O avanço da demanda internacional, aliado ao clima desfavorável no Hemisfério Norte, pressiona os mercados e impulsiona a alta nos preços da soja no Brasil
A forte demanda global, o clima irregular no Hemisfério Norte e as incertezas sobre os possíveis efeitos do fenômeno climático El Niño na safra 2026/27 seguem impulsionando os contratos futuros e os preços domésticos da soja.
Mercado brasileiro mantém preços firmes
No Brasil, segundo o CEPEA, o movimento de alta foi reforçado pela retração de uma parte dos vendedores, que, atentos a esses fatores, mostraram preferência por postergar novas negociações. No entanto, para comercializar no mercado spot, muitos desses agentes têm aceitado um prazo de pagamento mais alongado, mas a preços maiores.

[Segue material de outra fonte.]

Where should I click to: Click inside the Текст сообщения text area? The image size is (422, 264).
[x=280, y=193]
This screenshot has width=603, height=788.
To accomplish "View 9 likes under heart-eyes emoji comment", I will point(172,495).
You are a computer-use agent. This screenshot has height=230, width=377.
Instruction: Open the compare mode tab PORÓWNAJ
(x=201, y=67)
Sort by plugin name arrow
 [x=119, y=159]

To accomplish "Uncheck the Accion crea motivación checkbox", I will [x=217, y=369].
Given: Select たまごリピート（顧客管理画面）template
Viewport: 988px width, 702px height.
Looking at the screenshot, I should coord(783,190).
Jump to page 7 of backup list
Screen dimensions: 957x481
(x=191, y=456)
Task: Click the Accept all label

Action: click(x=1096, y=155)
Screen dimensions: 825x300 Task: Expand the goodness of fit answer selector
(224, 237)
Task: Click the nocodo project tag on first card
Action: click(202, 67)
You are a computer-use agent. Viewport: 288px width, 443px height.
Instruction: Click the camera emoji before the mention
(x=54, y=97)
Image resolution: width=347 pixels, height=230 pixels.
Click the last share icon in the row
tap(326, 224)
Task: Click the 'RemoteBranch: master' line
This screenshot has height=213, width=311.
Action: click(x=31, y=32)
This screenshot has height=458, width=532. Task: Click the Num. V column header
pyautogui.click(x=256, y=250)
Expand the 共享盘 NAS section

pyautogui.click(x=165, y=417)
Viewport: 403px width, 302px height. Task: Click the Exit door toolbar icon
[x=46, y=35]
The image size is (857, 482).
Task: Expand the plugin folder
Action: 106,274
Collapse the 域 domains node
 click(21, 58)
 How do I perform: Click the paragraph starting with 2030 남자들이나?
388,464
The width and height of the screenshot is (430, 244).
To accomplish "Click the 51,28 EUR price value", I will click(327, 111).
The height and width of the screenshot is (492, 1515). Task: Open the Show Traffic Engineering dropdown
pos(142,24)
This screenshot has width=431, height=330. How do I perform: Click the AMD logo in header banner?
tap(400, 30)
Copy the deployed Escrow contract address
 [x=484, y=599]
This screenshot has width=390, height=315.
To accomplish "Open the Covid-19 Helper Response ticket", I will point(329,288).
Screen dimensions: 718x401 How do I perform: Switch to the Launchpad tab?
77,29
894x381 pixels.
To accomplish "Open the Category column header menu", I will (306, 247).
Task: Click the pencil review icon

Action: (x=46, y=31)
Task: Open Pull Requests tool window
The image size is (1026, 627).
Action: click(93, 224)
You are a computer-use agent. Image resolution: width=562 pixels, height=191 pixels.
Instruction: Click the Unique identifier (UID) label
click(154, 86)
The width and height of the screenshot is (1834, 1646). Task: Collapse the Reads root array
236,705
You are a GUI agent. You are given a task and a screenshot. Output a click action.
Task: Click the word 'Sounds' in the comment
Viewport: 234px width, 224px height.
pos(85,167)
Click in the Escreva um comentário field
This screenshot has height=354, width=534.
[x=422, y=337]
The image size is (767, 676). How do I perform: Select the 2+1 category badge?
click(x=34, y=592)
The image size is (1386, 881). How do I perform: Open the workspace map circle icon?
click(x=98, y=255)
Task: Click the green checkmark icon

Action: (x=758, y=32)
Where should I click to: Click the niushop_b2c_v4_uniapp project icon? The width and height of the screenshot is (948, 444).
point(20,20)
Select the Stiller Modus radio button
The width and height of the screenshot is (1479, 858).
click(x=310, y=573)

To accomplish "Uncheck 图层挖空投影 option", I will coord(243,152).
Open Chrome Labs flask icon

Pesquisadores do CEPEA ressaltam que, mesmo diante da alta externa, os prêmios de exportação no Brasil seguem firmes, resultando em aumento no preço FOB nos portos nacionais, que, dessa forma, registraram os maiores patamares em três anos.
Milho
Mesmo com a colheita da segunda safra em fase final e estimativas de produção recorde, os preços do milho seguem subindo no mercado brasileiro. Segundo o CEPEA, de um modo geral, compradores e vendedores seguem retraídos, e as negociações ocorrem de forma pontual.
Segundo pesquisadores do CEPEA, produtores continuam limitando a oferta, à espera de oportunidades mais atraentes diante das recentes altas no mercado internacional. Do lado da demanda, compradores se deparam com os preços altos pedidos por vendedores e acabam aceitando esses preços em alguns casos, devido à necessidade de adquirir lotes no curto prazo. Outra parte dos consumidores, por sua vez, recorre aos estoques.
Neste cenário, segundo o CEPEA, até (27), o Indicador ESALQ/BM&FBovespa, referente à região de Campinas (SP), acumula uma alta de 5,80% na parcial do mês.
Mercado agrícola
Por fim, os indicadores mostram um cenário de negociações pontuais e cautela entre os agentes do mercado agrícola brasileiro.